● **Consignes de l'exercice**
Recopiez à l'identique l'extrait du texte sur Nicolas Maduro, en commençant à « Trois jours après » et en terminant à « les années 90. ».

Devant une récidive de son cancer, le président vénézuélien Hugo Chavez a demandé samedi dernier à son peuple de placer sa confiance en son bras droit, Nicolas Maduro, qui assurera l'intérim en son absence. Son arrivée au pouvoir ne manquerait toutefois pas de créer des tensions. Son discours modéré et son attitude conciliante pourraient chambouler l'échiquier politique du Venezuela. Portrait de l'homme désigné à porter le flambeau du régime chaviste.

Trois jours après sa réélection à la tête du Venezuela le 7 octobre dernier, Hugo Chavez nomme son ami de longue date, Nicolas Maduro, à la vice-présidence du pays. Devant les journalistes, le chef d'État prend plaisir à taquiner son nouvel homme de confiance. «Regardez où va Nicolas, le chauffeur de bus Nicolas!», lance à la blague M. Chavez, en référence à l'emploi qu'occupait Nicolas Maduro dans les années 90.

● **Données fournies**
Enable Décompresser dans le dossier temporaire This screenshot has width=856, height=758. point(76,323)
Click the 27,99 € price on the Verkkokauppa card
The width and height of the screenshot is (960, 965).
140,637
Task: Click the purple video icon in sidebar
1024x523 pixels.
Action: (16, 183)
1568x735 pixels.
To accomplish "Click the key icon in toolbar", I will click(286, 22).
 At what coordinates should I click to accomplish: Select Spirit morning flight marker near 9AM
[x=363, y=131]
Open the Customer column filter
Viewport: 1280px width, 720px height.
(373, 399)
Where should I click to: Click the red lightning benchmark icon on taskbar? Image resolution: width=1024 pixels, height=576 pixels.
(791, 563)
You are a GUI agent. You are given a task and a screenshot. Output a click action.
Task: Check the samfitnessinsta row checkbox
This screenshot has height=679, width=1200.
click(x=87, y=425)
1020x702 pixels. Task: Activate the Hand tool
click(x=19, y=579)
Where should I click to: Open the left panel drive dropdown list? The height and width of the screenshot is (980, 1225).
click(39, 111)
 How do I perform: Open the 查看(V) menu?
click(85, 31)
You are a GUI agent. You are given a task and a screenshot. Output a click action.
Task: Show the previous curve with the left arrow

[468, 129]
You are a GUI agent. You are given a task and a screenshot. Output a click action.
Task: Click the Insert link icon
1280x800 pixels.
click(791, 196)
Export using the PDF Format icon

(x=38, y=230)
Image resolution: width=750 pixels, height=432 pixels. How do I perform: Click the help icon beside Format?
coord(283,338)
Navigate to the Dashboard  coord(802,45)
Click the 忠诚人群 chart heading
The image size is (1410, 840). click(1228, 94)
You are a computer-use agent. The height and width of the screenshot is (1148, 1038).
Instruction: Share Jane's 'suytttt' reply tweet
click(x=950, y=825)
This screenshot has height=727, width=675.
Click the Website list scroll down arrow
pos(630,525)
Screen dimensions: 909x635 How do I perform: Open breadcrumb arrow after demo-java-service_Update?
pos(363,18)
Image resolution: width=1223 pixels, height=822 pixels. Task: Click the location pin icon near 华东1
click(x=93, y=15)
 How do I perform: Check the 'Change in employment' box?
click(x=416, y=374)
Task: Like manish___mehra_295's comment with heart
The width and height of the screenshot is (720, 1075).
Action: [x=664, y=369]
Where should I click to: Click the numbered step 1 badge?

● **Zone de réponse**
Trois jours après sa réélection à la tête du Venezuela le 7 octobre dernier, Hugo Chavez nomme son ami de longue date, Nicolas Maduro, à la vice-présidence du pays. Devant les journalistes, le chef d'État prend plaisir à taquiner son nouvel homme de confiance. «Regardez où va Nicolas, le chauffeur de bus Nicolas!», lance à la blague M. Chavez, en référence à l'emploi qu'occupait Nicolas Maduro dans les années 90.